Ocena:
Obecnie brak opinii czytelników. Ocena opiera się na 2 głosach.
Hillbilly Guilt jest wypełniony tymi, których życie nie jest uważane za ważne.
Biedni i pracujący biedacy z Appalachów, którzy żyją tym, czym jest bycie Amerykaninem.
To książka, która stara się pokazać, że jesteśmy sumą naszych błędów. Nie tylko.
Nie tylko małych głupot.
Ale ogromnych, wstrząsających światem pomyłek, które trafiają w sedno.

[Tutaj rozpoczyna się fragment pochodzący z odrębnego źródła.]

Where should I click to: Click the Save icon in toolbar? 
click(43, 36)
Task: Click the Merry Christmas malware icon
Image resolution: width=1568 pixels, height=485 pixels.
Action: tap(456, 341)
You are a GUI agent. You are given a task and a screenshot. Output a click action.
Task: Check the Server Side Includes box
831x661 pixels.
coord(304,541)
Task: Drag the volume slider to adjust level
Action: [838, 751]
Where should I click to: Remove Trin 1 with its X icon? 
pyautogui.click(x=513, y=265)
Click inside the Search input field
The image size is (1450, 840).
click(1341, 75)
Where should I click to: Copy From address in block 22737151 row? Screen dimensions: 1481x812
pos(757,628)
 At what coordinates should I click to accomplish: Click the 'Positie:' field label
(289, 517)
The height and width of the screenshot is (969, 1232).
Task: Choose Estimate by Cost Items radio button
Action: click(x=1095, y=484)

Tego, czym jest bycie człowiekiem. Tytułowy wiersz "Hillbilly Guilt" - frontispis i.
Przedmowa do całej książki - podkreśla momenty odporności, jeśli nie triumfu.
Szansa na wyleczenie, jeśli nie uwolnienie od możliwości dalszego zranienia:
Pomachałem komuś, kto zabrał nas do szpitala.
Pamiętam, że złamał nos. Że krwawił i krwawił.
I że chciał, żebym uwierzył w to, co mówi.
Tak się stało, tak się stało. Wydawał się.
Nie chciał czuć tego, co czuł, ryzykując.
Nasze życie na nic. I muszę ci powiedzieć.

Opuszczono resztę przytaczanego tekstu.